══ Available records ══
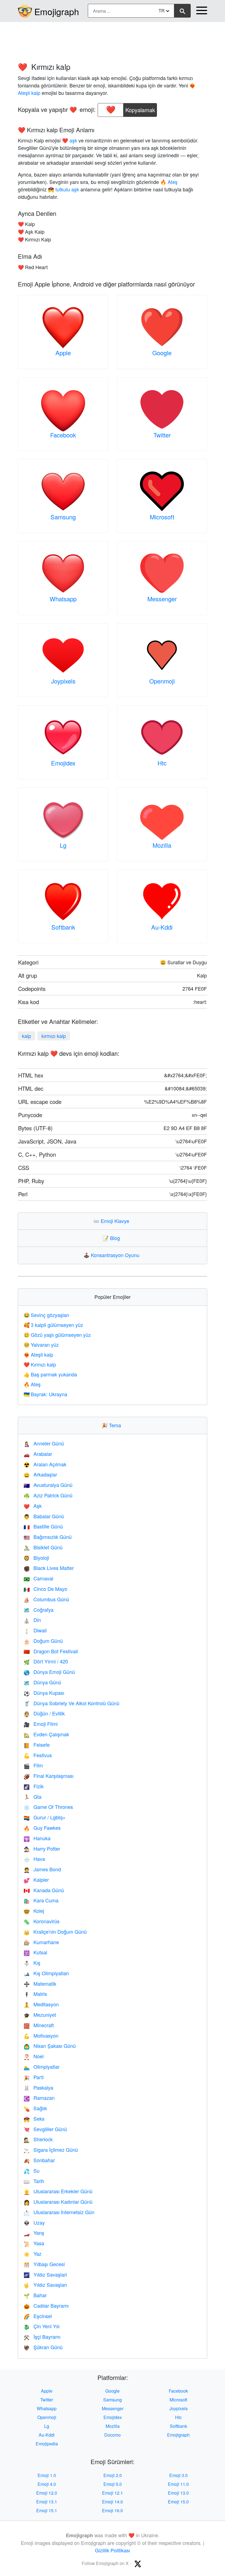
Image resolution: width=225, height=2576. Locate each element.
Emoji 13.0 (178, 2493)
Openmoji (162, 681)
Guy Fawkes (42, 1827)
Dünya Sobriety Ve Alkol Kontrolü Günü (71, 1703)
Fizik (34, 1786)
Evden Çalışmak (46, 1734)
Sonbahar (39, 2160)
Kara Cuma (41, 1900)
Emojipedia (47, 2443)
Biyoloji (36, 1557)
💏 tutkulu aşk (63, 189)
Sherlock (38, 2139)
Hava (34, 1858)
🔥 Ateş (169, 181)
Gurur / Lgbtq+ (45, 1817)
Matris (35, 1993)
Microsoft (162, 517)
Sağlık (35, 2108)
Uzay (34, 2222)
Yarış (34, 2232)
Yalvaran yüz (41, 1344)
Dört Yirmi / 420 (46, 1661)
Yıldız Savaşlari (45, 2274)
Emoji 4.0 (47, 2484)
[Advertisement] (112, 39)
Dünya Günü (42, 1682)
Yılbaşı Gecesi (44, 2264)
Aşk (33, 1505)
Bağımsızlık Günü (48, 1536)
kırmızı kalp (53, 1035)
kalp (26, 1035)
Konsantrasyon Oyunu (112, 1254)
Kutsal (35, 1952)
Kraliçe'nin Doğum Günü (55, 1931)
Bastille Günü (43, 1526)
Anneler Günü (44, 1443)
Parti (34, 2077)
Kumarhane (41, 1942)
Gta (32, 1796)
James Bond (42, 1869)
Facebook (63, 435)
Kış (32, 1962)
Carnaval (38, 1578)
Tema (112, 1425)
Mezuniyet (40, 2014)
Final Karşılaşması (49, 1775)
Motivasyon (41, 2035)
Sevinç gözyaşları (46, 1314)
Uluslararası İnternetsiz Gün (59, 2212)
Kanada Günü (44, 1890)
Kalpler (36, 1879)
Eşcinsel (38, 2315)
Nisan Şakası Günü (50, 2045)
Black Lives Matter (49, 1567)
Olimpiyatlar (42, 2066)
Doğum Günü (43, 1640)
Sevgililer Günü (45, 2129)
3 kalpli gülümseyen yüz (53, 1324)
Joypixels (63, 681)
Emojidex (63, 763)
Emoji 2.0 (112, 2475)
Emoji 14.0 (112, 2501)
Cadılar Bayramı (46, 2305)
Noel (34, 2056)
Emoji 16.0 (112, 2510)
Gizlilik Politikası (112, 2550)
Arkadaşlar (40, 1474)
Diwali (35, 1630)
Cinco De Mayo (45, 1588)
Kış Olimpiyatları (46, 1973)
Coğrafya (39, 1609)
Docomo (112, 2435)
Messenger (162, 598)
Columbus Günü (46, 1599)
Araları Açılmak (45, 1464)
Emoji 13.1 (46, 2501)
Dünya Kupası (44, 1692)
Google (161, 352)
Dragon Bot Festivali (51, 1651)
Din (32, 1619)
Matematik (40, 1983)
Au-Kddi (162, 927)
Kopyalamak (140, 108)
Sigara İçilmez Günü (51, 2149)
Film (33, 1765)
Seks (34, 2118)
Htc (162, 763)
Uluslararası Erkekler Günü (58, 2191)
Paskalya (38, 2087)
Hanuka (37, 1838)
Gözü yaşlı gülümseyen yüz (57, 1334)
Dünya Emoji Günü (49, 1671)
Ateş (32, 1384)
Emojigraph (56, 11)
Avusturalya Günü (48, 1484)
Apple (63, 352)
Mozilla (162, 845)
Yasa (34, 2243)
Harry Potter (42, 1848)
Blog (112, 1237)
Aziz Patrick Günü (48, 1495)
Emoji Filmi (41, 1723)
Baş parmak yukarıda (50, 1374)
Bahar (35, 2295)
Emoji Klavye (112, 1220)
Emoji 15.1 (46, 2510)
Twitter (162, 435)
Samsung (63, 517)
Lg (63, 845)
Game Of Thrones (48, 1806)
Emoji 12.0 (46, 2493)
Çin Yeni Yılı (42, 2326)
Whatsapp (63, 598)
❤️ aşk (69, 140)
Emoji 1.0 (47, 2475)
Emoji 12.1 (112, 2493)
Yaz (32, 2253)
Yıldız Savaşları (45, 2284)
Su (32, 2170)
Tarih (34, 2180)
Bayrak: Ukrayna (45, 1394)
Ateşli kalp (38, 1354)
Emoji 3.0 (178, 2475)
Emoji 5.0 (112, 2484)
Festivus (38, 1755)
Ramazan (39, 2097)
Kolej (34, 1910)
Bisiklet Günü (43, 1547)
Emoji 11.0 (178, 2484)
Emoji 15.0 (178, 2501)
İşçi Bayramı (42, 2336)
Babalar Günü (44, 1516)
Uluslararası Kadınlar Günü (58, 2201)
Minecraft (39, 2025)
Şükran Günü (43, 2347)
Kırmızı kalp (40, 1364)
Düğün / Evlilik (44, 1713)
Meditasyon (41, 2004)
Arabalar (38, 1453)
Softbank (63, 927)
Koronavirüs (42, 1921)
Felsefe (37, 1744)
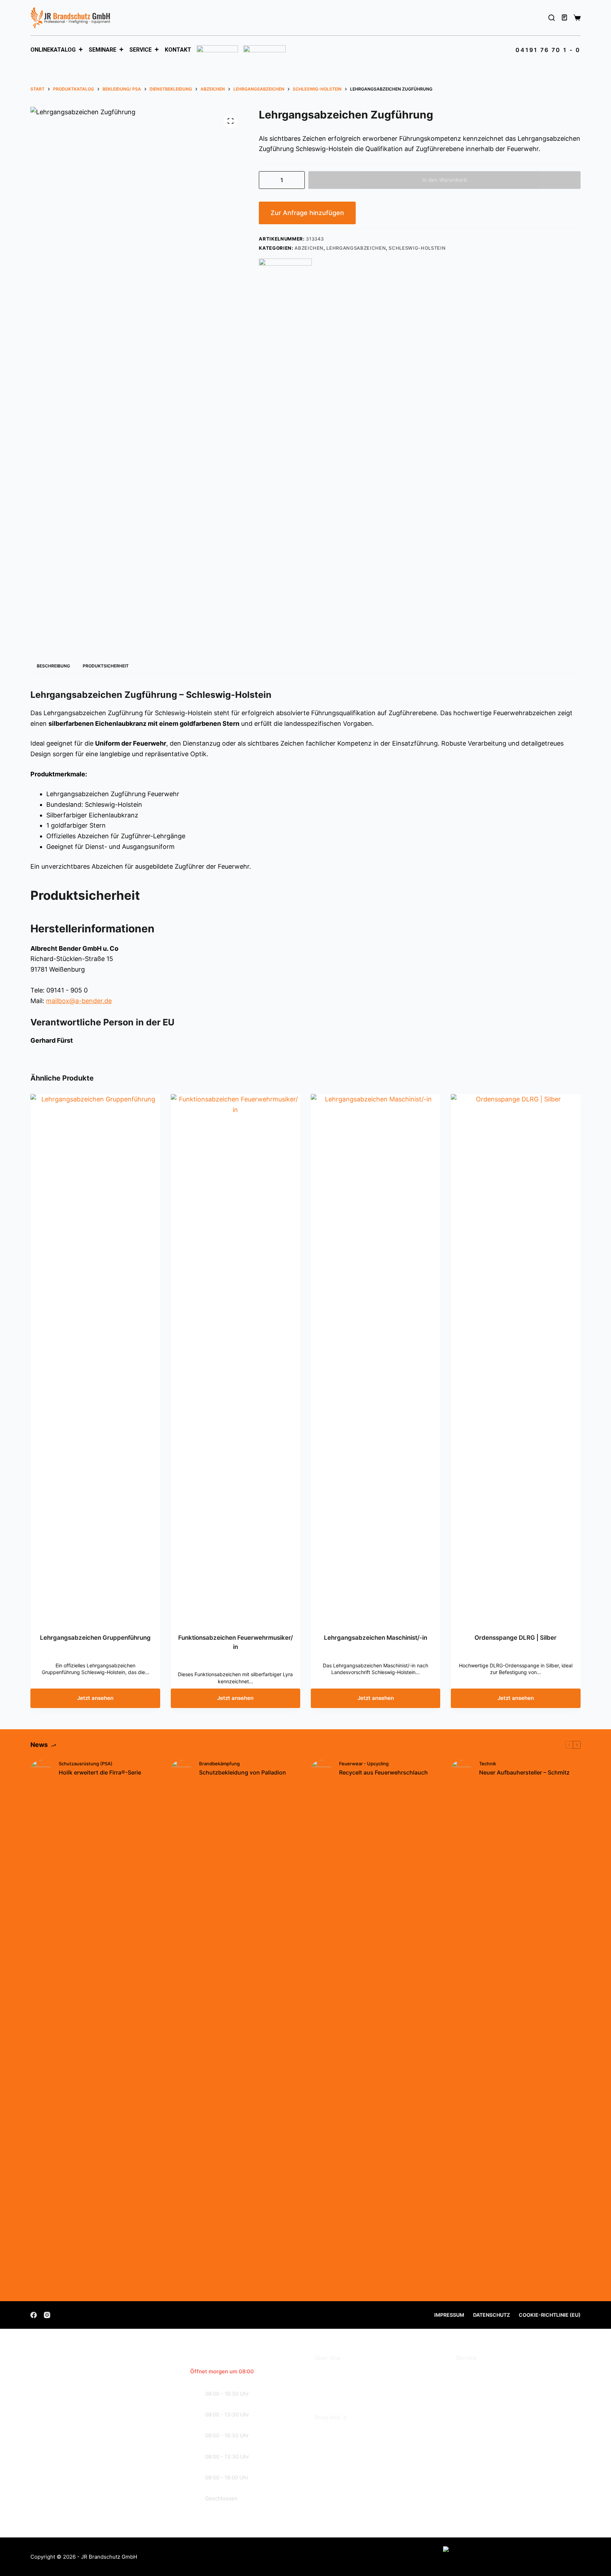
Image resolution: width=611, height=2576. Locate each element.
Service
═══
Task directions
For the string "Uluslararası", report how many lines of the records contain it, giving the number only.

Result for this exercise
3